10

Suppose that there is a remote Git repository R on a Linux server. R is owned by a user U for which a remote login via SSH is not allowed at all (e.g. root). Neither password-based nor key-based authentication is available for that user. What is allowed, however, is logging on as a different user and then using su or sudo to issue commands as U.

Is it possible to combine these two methods so that Git will use su or sudo on the remote server in order to access the repository?

Alternatively, is there another method to access R without changing its access permissions or enabling SSH logins for U?

P.S.: I don't mind having to type passwords manually e.g. at an su prompt, as long as Git handles the rest.

EDIT:

It seems from the comments that I need to clarify my reason for wanting to do something like this. The files tracked by R are system files that are in use by the server in question - R is not a bare repository. That means that the repository cannot really be moved, not without a lot of trickery.

Getting Git to use sudo would allow R to be accessed using the same security model that protects these files, rather than through a separate avenue that would have to be configured and synchronized separately.

thkala
  • 84,049
  • 23
  • 157
  • 201
  • 1
    I guess pulling changes in - from the perspective of the server - is not what you want? Because this is what i would strongly recommend. Server processes should never run as root and only humans should be able to login and gain super-user-rights. – Florian Neumann May 09 '14 at 10:36
  • 1
    @florianb: To be honest, I'd rather not have to login manually on that server and then `su` just to use the VCS... I suppose I could use an `expect` script or something, but if Git can be configured to do it on its own, I'd prefer that... – thkala May 09 '14 at 20:59
  • i see. Thanks. Sou you would only like to use your server as ordinary repo-host? – Florian Neumann May 09 '14 at 21:25

4 Answers4

9

Oh, you can do

git config remote.origin.uploadpack "sudo -u U git-upload-pack"

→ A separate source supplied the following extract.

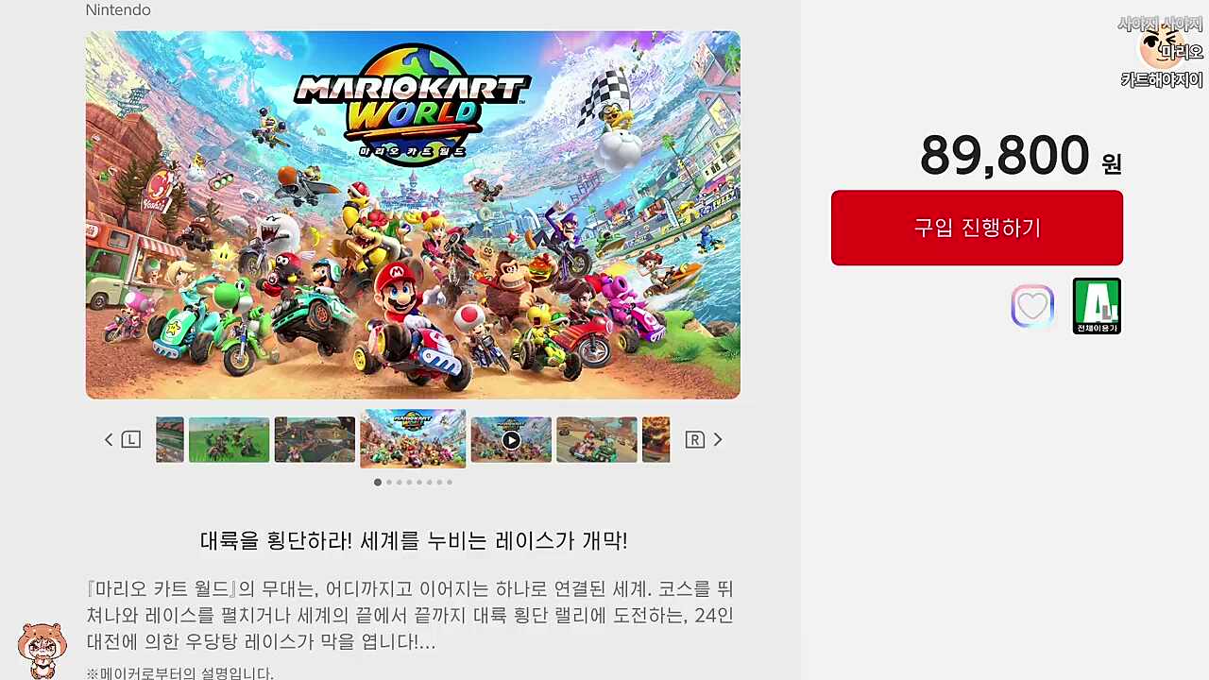The height and width of the screenshot is (680, 1209).
Task: Advance gallery with the right chevron
Action: click(718, 439)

to get git fetch to use sudo for the remote called origin.

You'd need to ensure sudo is set up to allow this user to execute this command with no password, as I see no way to prompt for password.

Source:

I found myself wanting to do a somewhat similar thing, and found this nugget thoroughly buried in man git-config

I should point out that this does only half the job as I needed only git fetch to work. I imagine you could do a similar thing with remote.origin.receivepack in order to get git push to work but I have not tried that.

eli
  • 91
  • 1
6

What is easier is to establish another listener than the sshd dameon: setup an Apache, which:

That way, you don't have to worry about sudo and su.

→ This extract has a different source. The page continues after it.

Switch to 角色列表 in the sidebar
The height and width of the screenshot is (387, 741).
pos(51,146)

And you can couple that with an authentication step if you want.

<Location /git>
  AuthType Basic
  AuthName "Private Git Access"
  AuthUserFile "/etc/git-auth-file"
  Require valid-user
</Location>

You even can add authorization with gitolite.

VonC
  • 1,262,500
  • 529
  • 4,410
  • 5,250
  • To be honest I was hoping for an answer along the lines of "oh, you can run `git config remote.shell "sudo -u U git-shell"` to get `git` to use `sudo`"... – thkala May 16 '14 at 15:38
  • In any case, this would be the proper solution in most cases and it might even work for me if used along with an SSH tunnel or two. I'll award the bounty to this answer, but I'll hold-off accepting in case I find a solution closer to what I would like to see happen. – thkala May 16 '14 at 15:40
  • Run apache as root? Please do not advise people to do that. – Paul Hedderly Jun 09 '21 at 15:18
  • @PaulHedderly I must have forgotten to take my pills that day. I will edit the answer. – VonC Jun 09 '21 at 15:20
2

Git comes already with some server-features to make repositories accessible for client users. One serving solution which seems to fit your needs best is using the git-shell.

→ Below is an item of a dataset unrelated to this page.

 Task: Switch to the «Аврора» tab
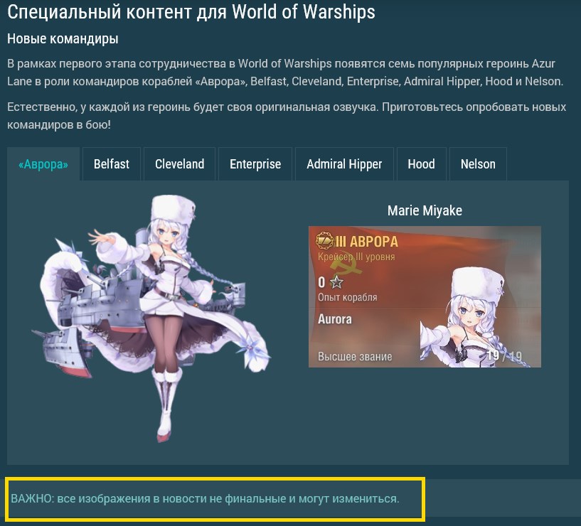(43, 163)
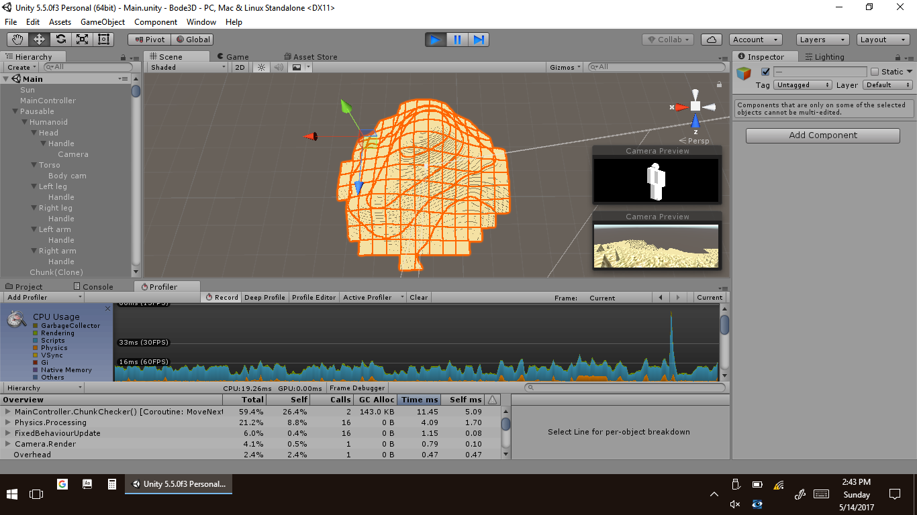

The git-shell allows you tie ssh-users up with git-repositories. After successful authentification these users end up in the git-shell which prohibits shell-operations but - if accessed through a git client - gives full access to the hosted repositories.

The only thing you must do is:

  1. Go to the /etc/passwd on your server

  2. Find the line of the user you want give git-access (probably its name is git)

    Warning: Do not change the entry of your current user! You won't be able to log in via shell anymore!

  3. Change the shell-reference of that user from (f.e.) /bin/bash to /usr/bin/git-shell (the specific paths depend on the configuration of your system).

The set-up-procedure for such a scenario is in detail described in the pro git book.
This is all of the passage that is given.